◆ Excerpt to read

※

The MES of Russia was a federal body implementing the executive functions relating to the development of state policy and to legal regulation in the following spheres: scientific, scientific and technical and innovative activity, the development of federal centers of science and high technology, state scientific centers and so called "science-cities" and intellectual property, youth policy, education, guardianship and tutorship, social support and social protection of students and pupils of educational institutions.

The Ministry of Education and Science of Russia was a federal executive authority responsible for the state policy development and normative and legal regulation in the sphere of education, research, scientific, technological and innovation activities, nanotechnology, intellectual property, as well as in the sphere of nurturing, social support and social protection of students and pupils of educational institutions. The Ministry assumed responsibility for the demolished Federal Science and Innovations Agency and the Federal Education Agency as per the Decree of the President of the Russian Federation on March 4, 2010 №271.

※

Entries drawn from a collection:

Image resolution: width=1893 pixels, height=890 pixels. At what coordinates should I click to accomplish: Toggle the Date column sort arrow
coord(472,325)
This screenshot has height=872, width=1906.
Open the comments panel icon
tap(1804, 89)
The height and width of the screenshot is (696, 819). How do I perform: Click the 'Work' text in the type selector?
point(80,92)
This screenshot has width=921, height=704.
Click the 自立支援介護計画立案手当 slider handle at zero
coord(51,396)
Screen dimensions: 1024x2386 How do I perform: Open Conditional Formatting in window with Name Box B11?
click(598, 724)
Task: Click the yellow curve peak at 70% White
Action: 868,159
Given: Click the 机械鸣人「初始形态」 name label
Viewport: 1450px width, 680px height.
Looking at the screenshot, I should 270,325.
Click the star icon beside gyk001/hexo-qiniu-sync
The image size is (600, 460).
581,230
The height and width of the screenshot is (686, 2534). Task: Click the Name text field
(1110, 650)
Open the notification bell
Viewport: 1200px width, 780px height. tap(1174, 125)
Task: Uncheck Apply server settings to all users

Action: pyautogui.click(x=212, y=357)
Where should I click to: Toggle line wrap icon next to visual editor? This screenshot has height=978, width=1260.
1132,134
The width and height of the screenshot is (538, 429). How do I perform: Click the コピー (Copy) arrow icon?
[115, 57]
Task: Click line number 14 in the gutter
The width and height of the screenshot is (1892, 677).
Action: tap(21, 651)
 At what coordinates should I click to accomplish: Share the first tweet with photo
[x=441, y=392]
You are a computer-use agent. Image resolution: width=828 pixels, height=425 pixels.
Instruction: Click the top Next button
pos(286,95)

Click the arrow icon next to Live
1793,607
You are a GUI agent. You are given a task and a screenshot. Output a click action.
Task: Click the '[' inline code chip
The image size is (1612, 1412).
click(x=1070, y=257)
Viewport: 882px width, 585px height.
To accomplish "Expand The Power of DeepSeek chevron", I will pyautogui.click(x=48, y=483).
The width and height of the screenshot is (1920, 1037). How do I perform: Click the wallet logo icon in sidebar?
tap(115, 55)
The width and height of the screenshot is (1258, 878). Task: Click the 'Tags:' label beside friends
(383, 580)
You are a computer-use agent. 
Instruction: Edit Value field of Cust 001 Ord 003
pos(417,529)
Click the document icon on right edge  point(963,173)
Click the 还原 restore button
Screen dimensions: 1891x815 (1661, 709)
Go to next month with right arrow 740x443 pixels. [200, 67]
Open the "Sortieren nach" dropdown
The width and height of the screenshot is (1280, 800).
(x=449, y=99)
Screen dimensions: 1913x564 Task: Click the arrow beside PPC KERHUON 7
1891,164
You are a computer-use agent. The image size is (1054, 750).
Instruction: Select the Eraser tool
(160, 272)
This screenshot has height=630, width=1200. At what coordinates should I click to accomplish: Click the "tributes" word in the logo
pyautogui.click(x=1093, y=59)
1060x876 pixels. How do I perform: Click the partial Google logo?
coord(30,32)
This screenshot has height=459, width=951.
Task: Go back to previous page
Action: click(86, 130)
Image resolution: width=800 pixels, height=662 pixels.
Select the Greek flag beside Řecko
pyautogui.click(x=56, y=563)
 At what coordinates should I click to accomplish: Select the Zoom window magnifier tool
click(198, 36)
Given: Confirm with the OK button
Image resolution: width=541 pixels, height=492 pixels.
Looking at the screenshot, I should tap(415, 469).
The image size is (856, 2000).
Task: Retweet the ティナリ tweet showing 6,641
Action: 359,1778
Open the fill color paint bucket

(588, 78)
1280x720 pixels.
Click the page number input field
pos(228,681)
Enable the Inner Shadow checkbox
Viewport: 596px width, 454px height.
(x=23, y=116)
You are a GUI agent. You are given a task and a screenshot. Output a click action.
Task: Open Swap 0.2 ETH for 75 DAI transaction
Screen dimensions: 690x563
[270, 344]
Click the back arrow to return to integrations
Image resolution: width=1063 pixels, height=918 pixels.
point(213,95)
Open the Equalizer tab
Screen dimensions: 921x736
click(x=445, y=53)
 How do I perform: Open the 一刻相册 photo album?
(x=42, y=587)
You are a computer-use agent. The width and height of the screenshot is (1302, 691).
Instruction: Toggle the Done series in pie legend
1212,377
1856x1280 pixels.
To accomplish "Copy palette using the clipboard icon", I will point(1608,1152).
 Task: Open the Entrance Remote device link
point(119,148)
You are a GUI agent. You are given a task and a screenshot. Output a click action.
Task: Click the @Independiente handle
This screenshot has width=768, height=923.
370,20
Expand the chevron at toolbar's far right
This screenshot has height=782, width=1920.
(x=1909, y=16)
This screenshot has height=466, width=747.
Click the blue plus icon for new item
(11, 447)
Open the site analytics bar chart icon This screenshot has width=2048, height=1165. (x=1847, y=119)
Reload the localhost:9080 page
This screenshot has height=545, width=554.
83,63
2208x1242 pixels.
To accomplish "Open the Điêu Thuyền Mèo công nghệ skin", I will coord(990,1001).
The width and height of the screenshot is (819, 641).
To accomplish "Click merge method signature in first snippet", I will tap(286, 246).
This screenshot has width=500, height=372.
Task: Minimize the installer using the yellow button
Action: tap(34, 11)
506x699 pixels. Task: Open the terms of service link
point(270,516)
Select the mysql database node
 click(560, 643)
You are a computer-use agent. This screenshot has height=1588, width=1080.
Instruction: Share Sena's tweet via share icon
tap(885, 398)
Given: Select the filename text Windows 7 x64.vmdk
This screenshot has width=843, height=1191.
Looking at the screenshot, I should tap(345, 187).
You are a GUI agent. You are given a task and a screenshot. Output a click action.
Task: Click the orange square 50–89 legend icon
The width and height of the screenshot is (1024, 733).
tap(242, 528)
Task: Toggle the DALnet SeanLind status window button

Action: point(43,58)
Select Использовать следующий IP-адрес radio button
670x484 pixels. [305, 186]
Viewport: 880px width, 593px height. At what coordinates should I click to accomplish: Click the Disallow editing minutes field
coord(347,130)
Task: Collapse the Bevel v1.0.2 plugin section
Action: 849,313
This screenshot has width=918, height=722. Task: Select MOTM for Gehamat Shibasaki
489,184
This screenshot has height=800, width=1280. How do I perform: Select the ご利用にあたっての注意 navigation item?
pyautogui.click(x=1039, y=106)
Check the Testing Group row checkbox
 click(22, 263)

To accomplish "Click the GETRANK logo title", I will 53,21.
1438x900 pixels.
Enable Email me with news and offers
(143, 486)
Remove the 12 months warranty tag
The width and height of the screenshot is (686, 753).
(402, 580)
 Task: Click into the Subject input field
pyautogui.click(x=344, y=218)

※

◆ What to do
Retype the passage about Russia's Ministry of Education and Science, word for word, from start to finish.

◆ Answer to the exercise
The MES of Russia was a federal body implementing the executive functions relating to the development of state policy and to legal regulation in the following spheres: scientific, scientific and technical and innovative activity, the development of federal centers of science and high technology, state scientific centers and so called "science-cities" and intellectual property, youth policy, education, guardianship and tutorship, social support and social protection of students and pupils of educational institutions.

The Ministry of Education and Science of Russia was a federal executive authority responsible for the state policy development and normative and legal regulation in the sphere of education, research, scientific, technological and innovation activities, nanotechnology, intellectual property, as well as in the sphere of nurturing, social support and social protection of students and pupils of educational institutions. The Ministry assumed responsibility for the demolished Federal Science and Innovations Agency and the Federal Education Agency as per the Decree of the President of the Russian Federation on March 4, 2010 №271.